Lagipula, manusia tidak boleh melupakan hakikatnya sebagai makhluk bebas atas kehendaknya. Konsep kehendak bebas dalam diri manusia ini diutarakan oleh Juan Stuart Mill, filsuf Inggris (1806-1873). Sejatinya, manusia memiliki kehendak bebas, baik bebas untuk memilih sesuatu ataupun bebas dari segala sesuatu. Ide kehendak bebas pada manusia inilah yang menjadi cikal bakal adanya hak asasi manusia dan kebebasan individu yang dijamin oleh undang-undang negara.

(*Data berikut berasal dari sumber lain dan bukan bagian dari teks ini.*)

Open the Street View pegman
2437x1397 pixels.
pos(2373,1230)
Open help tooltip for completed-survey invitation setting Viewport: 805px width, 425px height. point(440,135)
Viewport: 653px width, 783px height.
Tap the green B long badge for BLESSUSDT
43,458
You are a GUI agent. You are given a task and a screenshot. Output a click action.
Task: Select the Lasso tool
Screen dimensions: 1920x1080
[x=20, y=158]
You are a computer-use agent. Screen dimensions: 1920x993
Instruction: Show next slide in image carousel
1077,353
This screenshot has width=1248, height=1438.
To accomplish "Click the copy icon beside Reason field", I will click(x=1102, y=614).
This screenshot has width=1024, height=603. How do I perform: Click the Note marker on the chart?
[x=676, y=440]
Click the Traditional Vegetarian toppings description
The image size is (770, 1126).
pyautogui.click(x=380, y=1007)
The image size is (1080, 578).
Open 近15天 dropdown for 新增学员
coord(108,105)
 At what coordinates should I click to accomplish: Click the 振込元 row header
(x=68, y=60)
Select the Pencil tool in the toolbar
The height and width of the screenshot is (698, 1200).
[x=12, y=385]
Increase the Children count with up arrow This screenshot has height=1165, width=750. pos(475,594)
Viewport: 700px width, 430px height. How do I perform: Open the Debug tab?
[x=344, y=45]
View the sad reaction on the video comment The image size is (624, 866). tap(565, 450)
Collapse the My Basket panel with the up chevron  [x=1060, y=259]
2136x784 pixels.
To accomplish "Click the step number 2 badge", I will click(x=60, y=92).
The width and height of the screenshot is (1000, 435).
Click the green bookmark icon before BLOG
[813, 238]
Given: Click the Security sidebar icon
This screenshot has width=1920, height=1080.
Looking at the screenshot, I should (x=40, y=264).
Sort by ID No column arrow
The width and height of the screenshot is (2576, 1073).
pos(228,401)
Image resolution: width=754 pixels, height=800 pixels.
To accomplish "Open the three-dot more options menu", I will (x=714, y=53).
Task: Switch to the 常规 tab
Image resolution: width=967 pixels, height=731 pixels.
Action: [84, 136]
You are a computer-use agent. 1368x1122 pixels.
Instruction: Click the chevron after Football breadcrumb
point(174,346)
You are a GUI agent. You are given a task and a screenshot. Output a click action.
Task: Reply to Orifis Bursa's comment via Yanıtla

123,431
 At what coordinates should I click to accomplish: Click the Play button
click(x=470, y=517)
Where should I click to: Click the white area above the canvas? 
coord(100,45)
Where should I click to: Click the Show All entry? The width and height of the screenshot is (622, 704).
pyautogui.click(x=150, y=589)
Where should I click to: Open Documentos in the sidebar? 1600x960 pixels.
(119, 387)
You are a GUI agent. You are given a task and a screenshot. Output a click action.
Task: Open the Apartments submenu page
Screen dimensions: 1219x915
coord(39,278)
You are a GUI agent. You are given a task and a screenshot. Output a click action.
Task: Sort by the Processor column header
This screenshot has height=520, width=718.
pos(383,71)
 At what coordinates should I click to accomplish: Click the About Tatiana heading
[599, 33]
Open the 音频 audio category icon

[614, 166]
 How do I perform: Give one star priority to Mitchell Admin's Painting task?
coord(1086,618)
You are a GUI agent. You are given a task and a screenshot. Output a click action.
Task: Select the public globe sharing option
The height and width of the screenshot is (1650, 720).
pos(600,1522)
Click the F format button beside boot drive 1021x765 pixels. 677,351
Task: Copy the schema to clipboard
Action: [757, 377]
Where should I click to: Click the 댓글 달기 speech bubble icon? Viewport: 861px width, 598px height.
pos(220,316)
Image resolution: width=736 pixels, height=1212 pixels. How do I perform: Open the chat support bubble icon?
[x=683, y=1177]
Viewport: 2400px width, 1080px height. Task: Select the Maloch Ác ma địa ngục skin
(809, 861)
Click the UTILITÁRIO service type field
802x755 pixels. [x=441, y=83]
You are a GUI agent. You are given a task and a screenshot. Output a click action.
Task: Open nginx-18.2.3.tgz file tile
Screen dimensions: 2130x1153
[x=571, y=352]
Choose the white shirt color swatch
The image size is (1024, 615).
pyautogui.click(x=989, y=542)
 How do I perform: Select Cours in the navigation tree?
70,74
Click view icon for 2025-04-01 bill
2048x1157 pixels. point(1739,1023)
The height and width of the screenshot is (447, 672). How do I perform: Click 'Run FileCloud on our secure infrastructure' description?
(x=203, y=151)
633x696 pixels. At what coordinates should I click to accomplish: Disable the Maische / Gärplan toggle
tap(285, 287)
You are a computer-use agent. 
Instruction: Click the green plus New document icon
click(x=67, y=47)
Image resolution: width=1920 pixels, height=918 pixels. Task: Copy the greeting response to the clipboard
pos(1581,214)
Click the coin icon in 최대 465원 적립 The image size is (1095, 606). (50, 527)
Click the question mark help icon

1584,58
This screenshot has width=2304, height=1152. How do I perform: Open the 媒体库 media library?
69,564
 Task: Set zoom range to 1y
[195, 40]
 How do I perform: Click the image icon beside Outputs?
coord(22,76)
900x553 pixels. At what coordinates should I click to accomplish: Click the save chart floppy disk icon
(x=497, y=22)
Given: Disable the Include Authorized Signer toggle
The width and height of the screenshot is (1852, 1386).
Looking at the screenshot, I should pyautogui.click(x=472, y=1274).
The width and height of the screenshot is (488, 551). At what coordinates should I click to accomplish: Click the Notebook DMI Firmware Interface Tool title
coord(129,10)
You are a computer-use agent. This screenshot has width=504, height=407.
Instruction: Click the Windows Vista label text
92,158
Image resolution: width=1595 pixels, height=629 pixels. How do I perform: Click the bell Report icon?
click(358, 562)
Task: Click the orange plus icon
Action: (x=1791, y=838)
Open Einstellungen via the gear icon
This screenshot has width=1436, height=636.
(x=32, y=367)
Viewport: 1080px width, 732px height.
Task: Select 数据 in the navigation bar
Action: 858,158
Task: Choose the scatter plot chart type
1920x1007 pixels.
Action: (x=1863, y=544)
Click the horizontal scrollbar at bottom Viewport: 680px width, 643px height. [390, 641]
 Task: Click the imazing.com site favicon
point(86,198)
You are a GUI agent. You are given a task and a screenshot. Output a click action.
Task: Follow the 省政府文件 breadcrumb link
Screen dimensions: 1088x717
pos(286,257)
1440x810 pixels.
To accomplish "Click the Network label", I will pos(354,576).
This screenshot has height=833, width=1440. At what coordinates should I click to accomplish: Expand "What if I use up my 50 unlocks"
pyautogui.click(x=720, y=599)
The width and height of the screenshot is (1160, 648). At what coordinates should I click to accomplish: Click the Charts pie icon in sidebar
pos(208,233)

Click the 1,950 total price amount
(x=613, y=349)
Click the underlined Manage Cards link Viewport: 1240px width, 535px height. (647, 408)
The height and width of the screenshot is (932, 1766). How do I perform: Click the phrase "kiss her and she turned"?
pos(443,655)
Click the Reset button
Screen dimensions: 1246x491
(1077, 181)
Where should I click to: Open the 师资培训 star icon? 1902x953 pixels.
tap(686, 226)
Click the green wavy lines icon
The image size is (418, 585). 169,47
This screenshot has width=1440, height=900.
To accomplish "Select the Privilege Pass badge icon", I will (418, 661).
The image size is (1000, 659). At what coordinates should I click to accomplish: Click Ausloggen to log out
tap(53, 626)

Kendati sistem teknologi dapat menjebak pada perilaku konsumtif, manusia selalu memiliki kendali penuh atasnya. Perihal mengetuk iklan, melakukan transaksi, hingga barang yang dipesan tiba di depan rumah, semuanya tergantung pada masing-masing pengguna.

Kini, yang diperlukan adalah sikap waspada dalam menggunakan aplikasi pesan ataupun media sosial. Ditambah, kehati-hatian dalam mengunduh aplikasi, serta membaca ketentuan layanan (term of services) sebelum menggunakan dan membagi informasi pribadi, seperti akses kontak telepon atau akses galeri dalam ponsel. Perlu diingat, pilihan selalu di tangan pengguna. Maka, teruslah berhati-hati dalam memilih.